There is a certain little old pillow that stayed in her closet in Assisted Living, and which I put in her closet in the nursing home.  It’s nearly as old as Mom herself – ninety years old – because it was hand made for her by my grandmother when she was a little child.  I thought a time would come when that little old pillow should go onto the bed although I think she has forgotten the significance of it (and almost everything else.)  But she has been sleeping more and more as she loses the ability to talk or even smile.  Two afternoons ago when I visited her, she was in bed, comfortably asleep, with the head of the bed raised somewhat and extra pillows to help prop her up – with the little old pillow tucked over her shoulder for her head to rest on. God bless those Nurses’ Aides.

Singalong

Music is something people remember and respond to when almost all else is lost.

Yesterday there was a singalong at my mom’s nursing home.  It is at least a weekly event, when a lady brings sheet music and song word books and plays the piano in the downstairs event room for those residents who get there on their own or who are brought by the staff.  The songs are golden oldies like “Red Red Robin,”  “Grand Old Flag,” “Sidewalks of New York” and others familiar to these folks from their youth or adulthood.  Wheelchair-bound and more or less feeble, a couple of the residents knew just about every word of every song by heart and could sing along.  Other residents wordlessly enjoyed the songs.  My mother seemed pretty far out of it, half asleep and nearly motionless.  But I noticed one of her hands gesturing in time to some of the songs.  And she took her foot out of the wheelchair’s footrest and put it on the floor and tapped her toes for “Alexander’s Ragtime Band.”

The End of the Day

My mother has been failing slowly all year.  Then she had a health crisis in the summer.

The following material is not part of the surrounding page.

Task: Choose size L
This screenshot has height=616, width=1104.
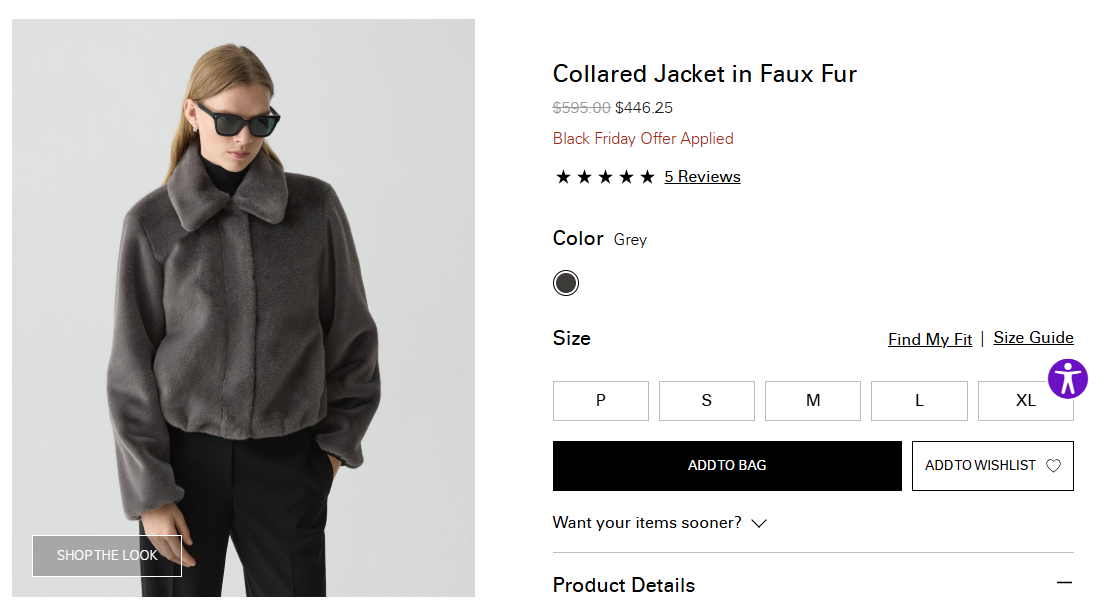Action: click(919, 401)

After two ambulance trips to the emergency room and a five-day hospital stay, crisis turned into catastrophe and landed her in long term care in a nursing home in Georgia.  Since she is ninety years old and has had Alzheimers for years this was not exactly a surprise.  It grieved me, though, and I think it grieved her while she still had hold of that part of her memory,  that she couldn’t return to the wonderful assisted living facility where she was safe and happy for four and a half years. But there was an up side:  no more reason not to bring her to Houston. I was able to get her to Houston and into a reputable facility called the Treemont.

As soon as the first mildly cool front of the year blew in, I took my mother on what may have been our last walk together. She was in the wheelchair she can never again not use.  I pushed her on the sidewalks around the grounds of the Treemont. We looked at the flowers and acorns, leaves and oak trees.  I plucked a morning glory flower from a bed of ground cover.  She held onto that little purple flower all the way back into the building and upstairs to her floor.

She’s in worsening shape.  Last night, it was all she could manage for me to push her to the end of the hall to look out the window at the clear cool sunset sky. She told me she wants to go home.  I have no idea if she meant Assisted Living, or the modest little house on Mayfield Drive where she lived for f thirty years, or the farm where her family lived when she was a child.  She is hardly articulate.  I told her that she is very sick and has to be where nurses can take care of her day and night.  And then I prayed with her, because now her once and future home is the nearer presence of God.  May she get there in God’s good time soon.